Reproduce the lines starting at the one containing "Given: Change the io.net provider dropdown" and ending at the one containing "point(154,208)", including both of those lines. Leave the pictures out of your answer.

* start DATASET RECORDS *

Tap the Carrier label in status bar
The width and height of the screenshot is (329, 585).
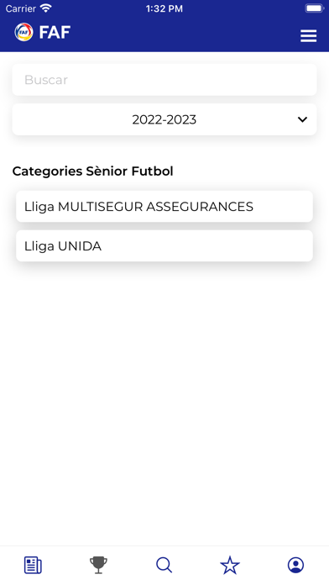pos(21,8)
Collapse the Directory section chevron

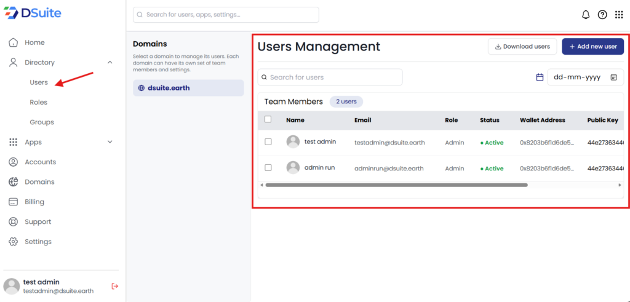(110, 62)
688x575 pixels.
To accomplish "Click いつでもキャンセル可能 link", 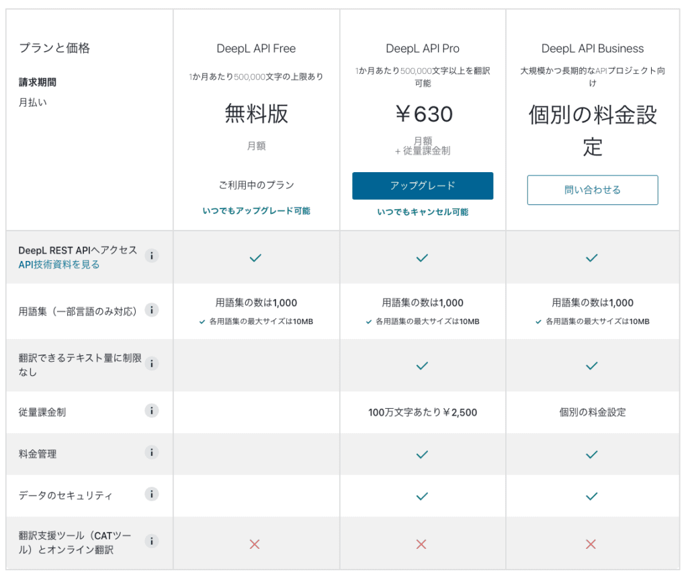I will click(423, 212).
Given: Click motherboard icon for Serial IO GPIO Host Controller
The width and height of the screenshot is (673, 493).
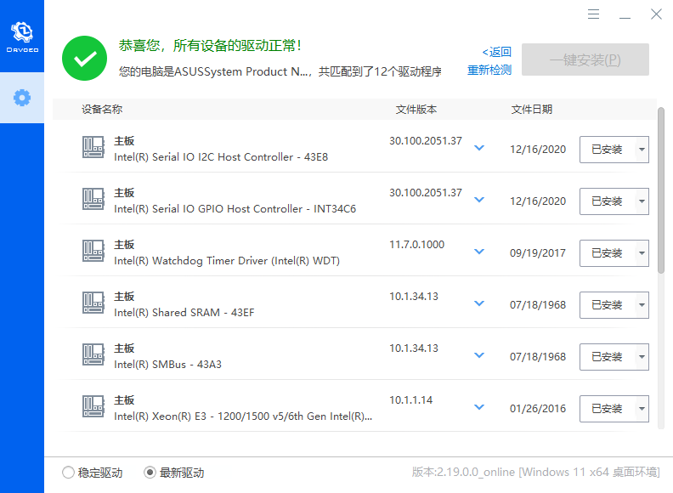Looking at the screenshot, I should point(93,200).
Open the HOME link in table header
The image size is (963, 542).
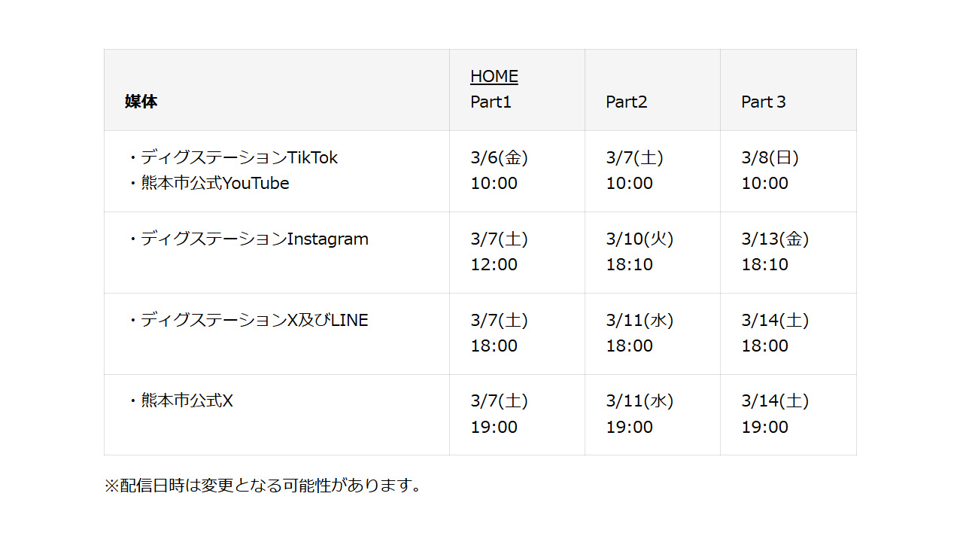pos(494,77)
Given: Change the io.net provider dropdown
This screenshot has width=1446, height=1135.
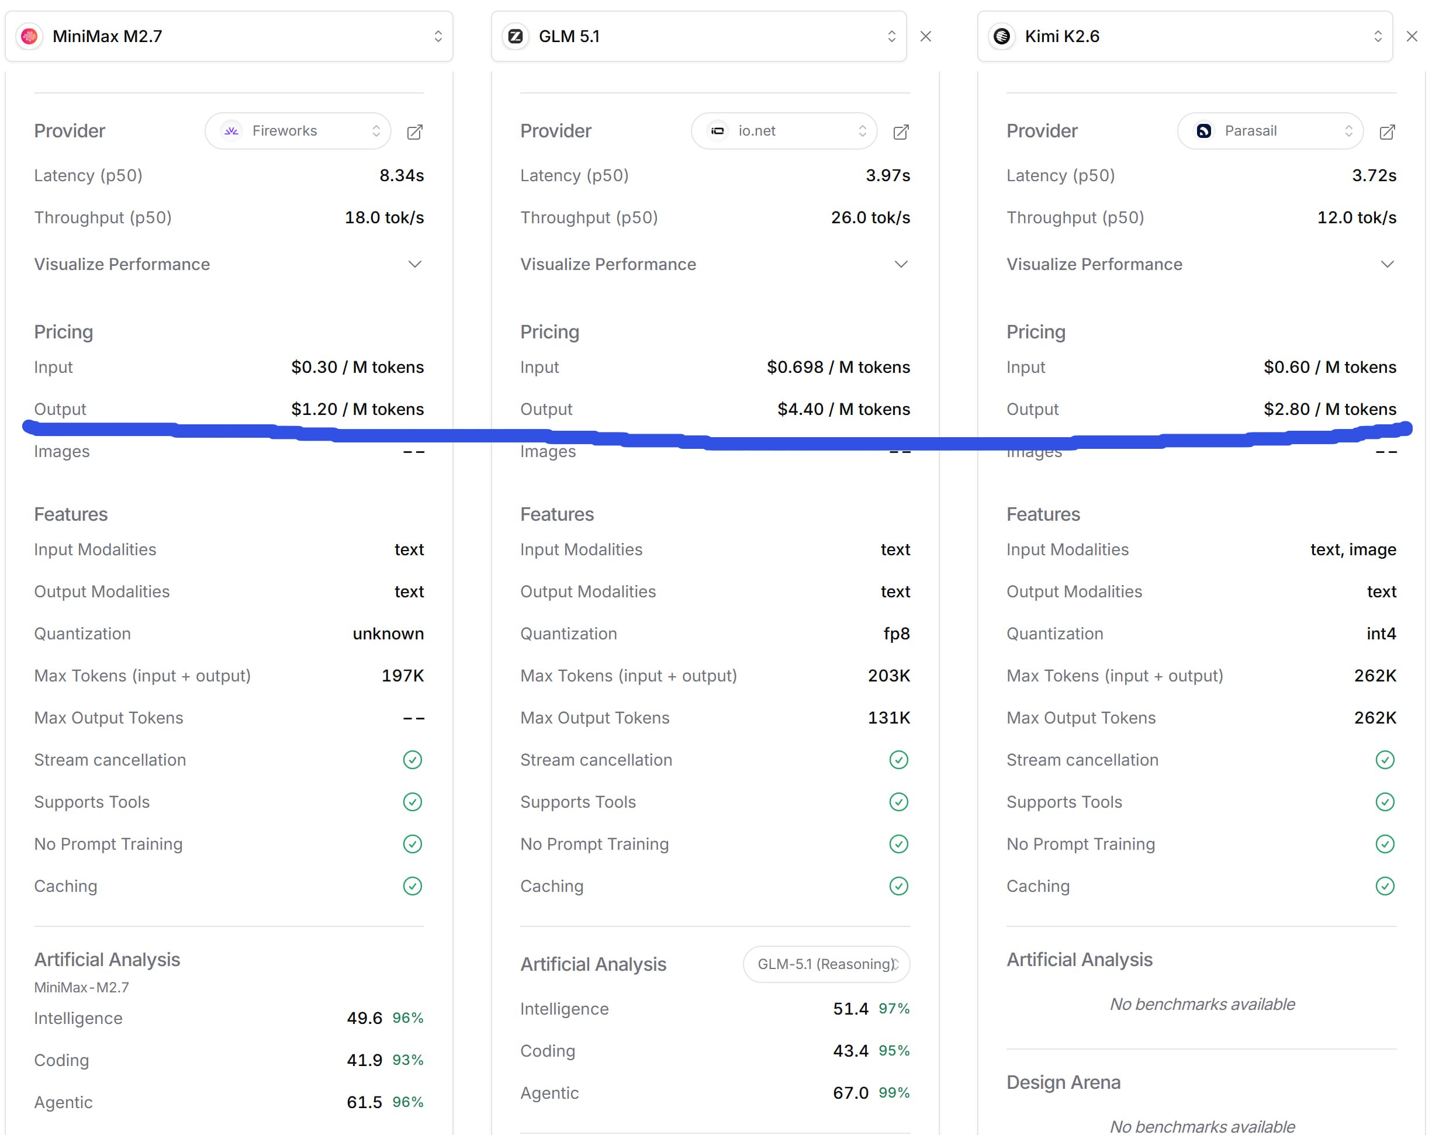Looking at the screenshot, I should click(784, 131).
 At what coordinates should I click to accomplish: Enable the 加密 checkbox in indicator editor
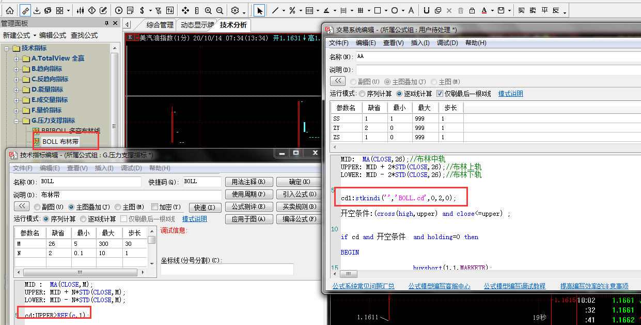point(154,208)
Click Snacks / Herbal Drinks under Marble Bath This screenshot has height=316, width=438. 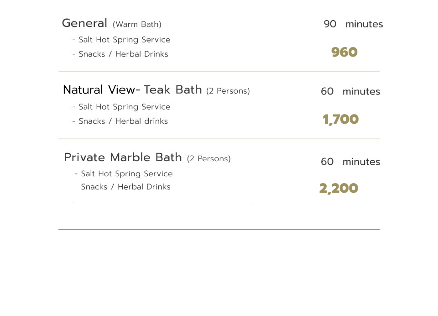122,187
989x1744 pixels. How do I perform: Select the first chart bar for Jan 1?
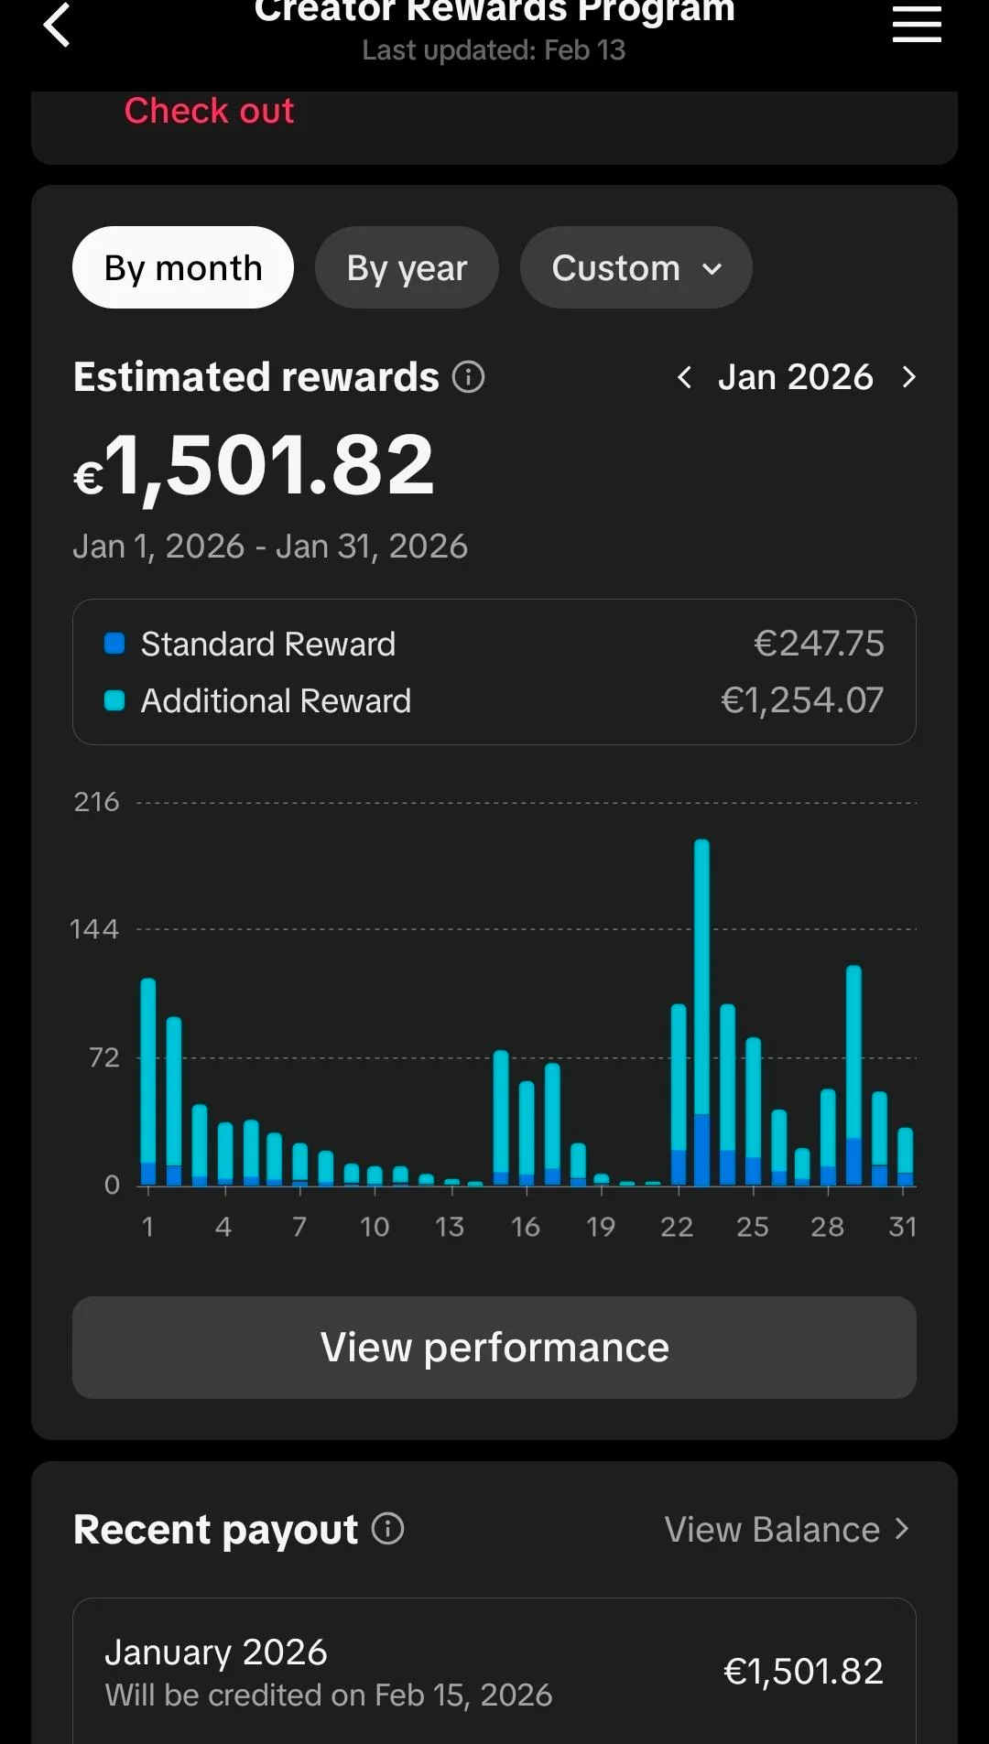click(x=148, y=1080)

* end DATASET RECORDS *

:: SOLUTION ::
Given: Change the io.net provider dropdown
This screenshot has width=1446, height=1135.
Looking at the screenshot, I should click(784, 131).
 At what coordinates should I click to accomplish: Enable the 加密 checkbox in indicator editor
point(154,208)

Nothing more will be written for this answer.